GOAL 1
In the Cyclops passage, how many dishes would the phased array have had, and what size were they?
GOAL 2
Please write out the Cyclops passage again between "But we are mixing" and "second integration time.", inclusive, switching "Arecibo" to "Parkes" each time it appears.

READING TEXT

_____

The Cyclops array could well be capable of trans-Galactic communications. Designed as part of an interstellar communications feasibility study during the summer of 1971, Cyclops is the most powerful SETI receiver never implemented. Its phased array of 900 fully steerable 100 meter dishes would have given us truly impressive range. The Cyclops Report includes an example [10] which analyzes communications between two such systems, at a wavelength of 3 cm. A communications range of 450,000 LY was stated. I have repeated the calculation in Figure 3. Consistent with the Cyclops study, Figure 3 assumes a 100 kW transmitter and 20 K receive system temperature, as well as an antenna illumination efficiency of 90%. The Cyclops example used an integration time of a mere 1 second. Our results and those in the Cyclops report correlate within round-off error. Note that the maximum communications range exceeds the 26 kiloparsec diameter of our galaxy, by roughly a factor of five.

But we are mixing kiwis and kumquats here. In the interest of consistency, let us repeat the analysis for Cyclops operating at the hydrogen line (1420 MHz). We can assume that the lower frequency enables us to increase transmitter power back to the 1 MW level which we used in our Arecibo analysis. Similarly, we set antenna efficiency back to 50%, which we had previously assumed for Arecibo. Note in Figure 4 that effects of changing power and frequency nearly cancel, and that Cyclops still easily exceeds trans-Galactic range, even at a mere one second integration time.

_____

DATA SECTION
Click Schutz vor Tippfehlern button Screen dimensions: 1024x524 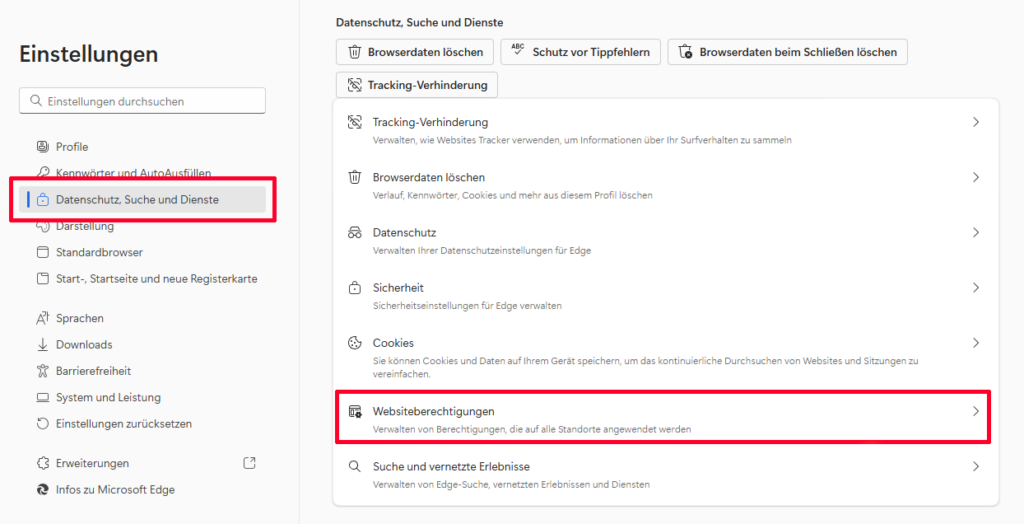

_____

EXERCISE RESPONSE 1
900 fully steerable dishes, each 100 meters.

EXERCISE RESPONSE 2
But we are mixing kiwis and kumquats here. In the interest of consistency, let us repeat the analysis for Cyclops operating at the hydrogen line (1420 MHz). We can assume that the lower frequency enables us to increase transmitter power back to the 1 MW level which we used in our Parkes analysis. Similarly, we set antenna efficiency back to 50%, which we had previously assumed for Parkes. Note in Figure 4 that effects of changing power and frequency nearly cancel, and that Cyclops still easily exceeds trans-Galactic range, even at a mere one second integration time.